Rugby. France – Afrique du Sud : le compte à rebours est déjà enclenché

Si personne ne le crie haut et fort, la venue de l’Afrique du Sud constitue la première étape vers le Mondial 2019 pour une équipe de France plus habituée à la défaite qu'à la victoire. La dernière contre les Springboks remonte à 2009. Il est temps de retrouver le parfum du succès face aux nations de l'hémisphère Sud.

Photo : ouest france

 

Tic-tac, tic-tac… Dans 314 jours, un original Japon – Russie lancera la Coupe du monde 2019. Dès le lendemain, le XV de France dansera un tango argentin en tentant de ne pas se faire écraser les pieds.

C’est loin, Tokyo ? Tais-toi et rame. Plus les années passent, plus les matelots tricolores ressemblent à des galériens trimballés en haute mer. Comme si la barque n’était pas assez chargée, l’équipe de France de football n’en finit plus de célébrer son triomphe mondial en multipliant les représentations festives. Quand la bande de Deschamps est en tournée de gala, celle de Brunel n’a qu’une tournée ordinaire à offrir. Si ordinaire que le Stade de France ne sera qu’aux deux-tiers plein, ce soir.

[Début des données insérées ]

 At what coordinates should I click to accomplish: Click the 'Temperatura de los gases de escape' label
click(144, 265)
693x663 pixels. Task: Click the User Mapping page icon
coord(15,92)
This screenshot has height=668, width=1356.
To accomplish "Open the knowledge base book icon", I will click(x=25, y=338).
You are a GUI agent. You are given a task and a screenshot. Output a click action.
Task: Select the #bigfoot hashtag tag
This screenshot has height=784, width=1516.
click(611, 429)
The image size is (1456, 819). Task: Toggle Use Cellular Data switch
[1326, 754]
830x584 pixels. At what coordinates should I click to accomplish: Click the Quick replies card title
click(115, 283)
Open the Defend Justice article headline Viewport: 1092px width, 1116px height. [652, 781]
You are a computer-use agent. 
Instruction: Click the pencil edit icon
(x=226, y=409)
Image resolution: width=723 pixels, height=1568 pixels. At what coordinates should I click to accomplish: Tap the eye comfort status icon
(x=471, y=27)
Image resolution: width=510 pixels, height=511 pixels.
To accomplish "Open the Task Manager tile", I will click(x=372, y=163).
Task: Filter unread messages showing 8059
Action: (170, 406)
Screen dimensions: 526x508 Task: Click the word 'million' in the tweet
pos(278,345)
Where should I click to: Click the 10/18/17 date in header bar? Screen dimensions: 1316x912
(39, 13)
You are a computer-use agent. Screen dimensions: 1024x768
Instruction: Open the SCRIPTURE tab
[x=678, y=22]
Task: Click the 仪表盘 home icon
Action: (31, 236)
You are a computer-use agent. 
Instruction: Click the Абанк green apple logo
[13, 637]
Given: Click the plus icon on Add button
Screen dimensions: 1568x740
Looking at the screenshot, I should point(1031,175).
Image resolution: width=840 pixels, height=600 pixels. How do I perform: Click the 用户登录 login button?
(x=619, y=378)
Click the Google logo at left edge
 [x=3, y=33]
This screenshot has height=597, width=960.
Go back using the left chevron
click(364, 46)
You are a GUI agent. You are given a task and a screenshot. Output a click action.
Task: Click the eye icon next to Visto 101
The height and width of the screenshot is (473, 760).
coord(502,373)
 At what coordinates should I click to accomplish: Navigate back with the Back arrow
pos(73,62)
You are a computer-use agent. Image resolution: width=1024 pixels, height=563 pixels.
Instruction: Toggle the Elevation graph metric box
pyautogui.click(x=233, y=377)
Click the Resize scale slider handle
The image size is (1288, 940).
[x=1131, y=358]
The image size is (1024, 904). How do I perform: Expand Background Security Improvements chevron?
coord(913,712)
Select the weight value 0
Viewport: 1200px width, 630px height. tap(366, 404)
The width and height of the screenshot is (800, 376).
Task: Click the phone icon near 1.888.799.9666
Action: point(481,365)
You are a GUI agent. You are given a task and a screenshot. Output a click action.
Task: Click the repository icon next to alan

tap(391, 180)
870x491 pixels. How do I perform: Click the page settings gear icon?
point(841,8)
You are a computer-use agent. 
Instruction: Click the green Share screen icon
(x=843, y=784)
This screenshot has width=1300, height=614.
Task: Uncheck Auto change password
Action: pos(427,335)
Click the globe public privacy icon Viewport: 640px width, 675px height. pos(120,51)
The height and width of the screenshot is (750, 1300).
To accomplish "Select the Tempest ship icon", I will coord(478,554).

« Une équipe qui donne envie au public »

Le sélectionneur a beau dire que « le public se presse moins en novembre que pour le Tournoi des 6 Nations », les rangs vides sont doués d’éloquence. Jacques Brunel n’est pas dupe en avouant : « Il nous faut une équipe qui donne envie au public de la suivre… »

Le XV de France en est capable. Il sait encore se transcender. Cela avait d’ailleurs été le cas lors du dernier match joué au Stade de France, en mars, avec un succès majeur contre l’Angleterre (22-16), son habituel bourreau. Et sans une pénalité ratée par un Trinh-Duc inconsolable, les Bleus auraient cueilli le XV du Poireau à Cardiff (13-14) et fini 2es du Tournoi. De sorte que Guirado, le capitaine, estime que « l’équipe est en bonne voie. »

Sauf que cette impression a été gommée par un triptyque de lourds revers en Nouvelle-Zélande, en juin. Et qu’il ne reste que onze matches avant le voyage au Japon pour remplir le réservoir d’espérances. Le premier est bigrement casse-gueule. Jacques Brunel en convient : « Nos derniers résultats ne nous autorisent pas à une quelconque forme de prétention. En même temps, si l’équipe parvient à aller au bout du chemin en jouant sur la continuité et pas seulement par séquences, elle peut rivaliser avec les Boks. Mais il y a des bouts à rajouter. »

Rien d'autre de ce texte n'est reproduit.